▽
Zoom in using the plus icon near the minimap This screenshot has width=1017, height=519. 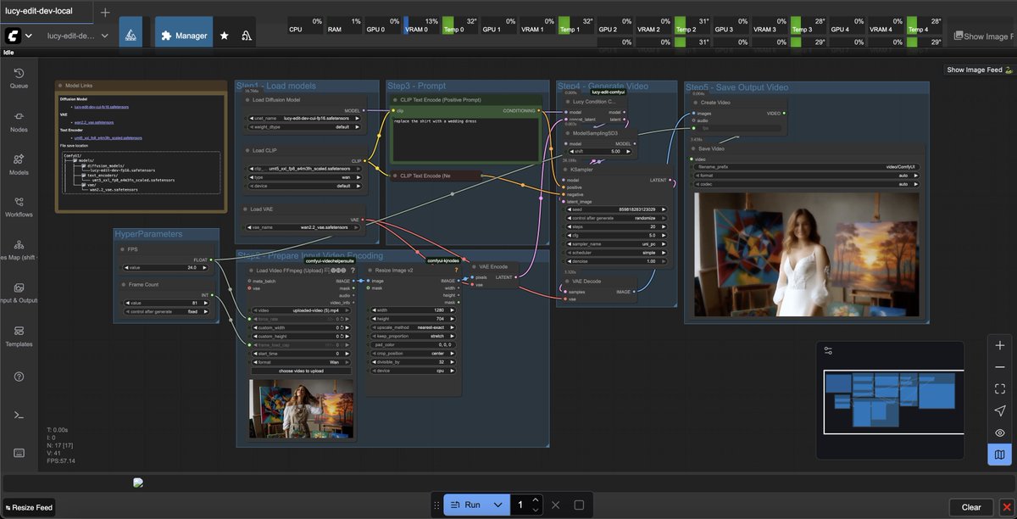(1000, 345)
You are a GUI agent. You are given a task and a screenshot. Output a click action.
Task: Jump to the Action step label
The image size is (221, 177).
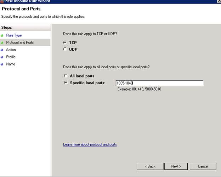[11, 50]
△
◆ About this exercise ◆
After locating the line that contains "You are a GUI", output it and all later lines through the end of the material exactly, leaving out pictures.

◆ Response below ◆
You are a GUI agent. You are given a task and a screenshot. Output a click action.
Task: Jump to the Action step label
The image size is (221, 177).
[11, 50]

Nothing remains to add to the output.